• Prompt: Please return each entry exactly as it appears, but not the pictures.

Saved data entries

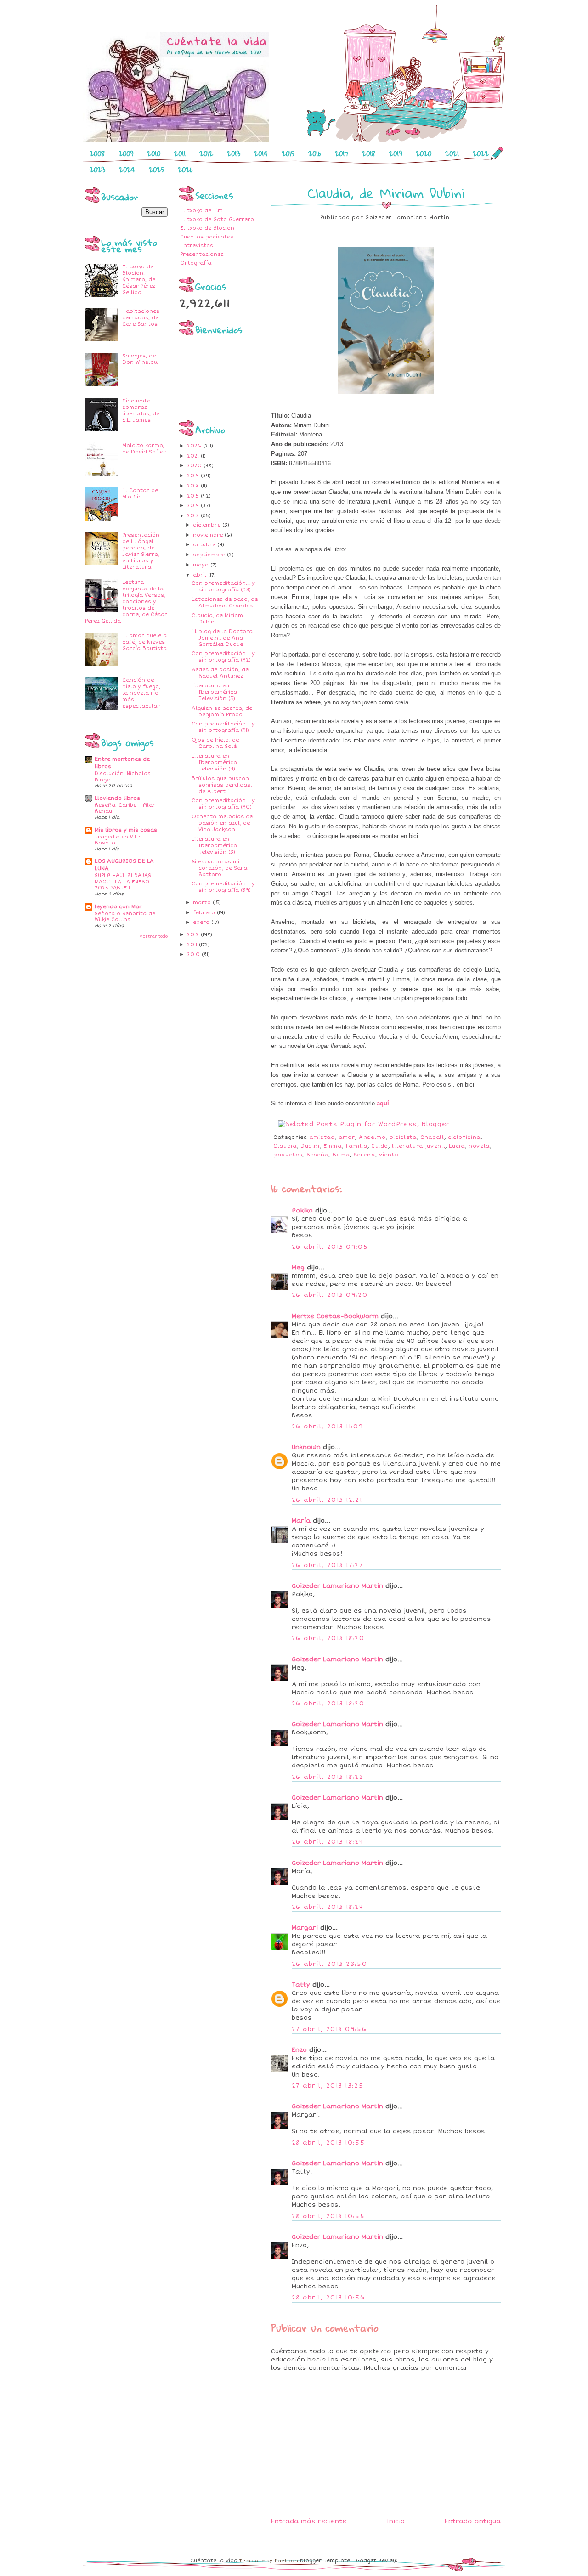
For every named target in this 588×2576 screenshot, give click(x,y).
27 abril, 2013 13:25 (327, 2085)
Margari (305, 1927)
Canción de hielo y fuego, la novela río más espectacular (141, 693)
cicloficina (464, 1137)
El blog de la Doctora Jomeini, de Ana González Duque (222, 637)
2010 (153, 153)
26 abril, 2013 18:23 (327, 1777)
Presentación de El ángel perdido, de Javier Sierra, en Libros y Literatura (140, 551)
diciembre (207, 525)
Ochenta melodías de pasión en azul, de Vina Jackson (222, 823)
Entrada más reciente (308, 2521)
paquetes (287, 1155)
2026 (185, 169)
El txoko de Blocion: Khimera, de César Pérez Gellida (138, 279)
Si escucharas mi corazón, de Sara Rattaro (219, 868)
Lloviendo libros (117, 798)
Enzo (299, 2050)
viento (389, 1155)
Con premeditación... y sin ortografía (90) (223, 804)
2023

• Answer space:
For every named target in this 588×2576 screenshot, give click(x,y).
27 abril, 2013 13:25 (327, 2085)
Margari (305, 1927)
Canción de hielo y fuego, la novela río más espectacular (141, 693)
cicloficina (464, 1137)
El blog de la Doctora Jomeini, de Ana González Duque (222, 637)
2010 (153, 153)
26 abril, 2013 18:23 (327, 1777)
Presentación de El ángel perdido, de Javier Sierra, en Libros y Literatura (140, 551)
diciembre (207, 525)
Ochenta melodías de pasión en azul, de Vina Jackson (222, 823)
Entrada más reciente (308, 2521)
paquetes (287, 1155)
2026 (185, 169)
El txoko de Blocion: Khimera, de César Pérez Gellida (138, 279)
Si escucharas mi corazón, de Sara Rattaro (219, 868)
Lloviendo libros (117, 798)
Enzo (299, 2050)
viento (389, 1155)
Con premeditación... y sin ortografía (90) (223, 804)
2023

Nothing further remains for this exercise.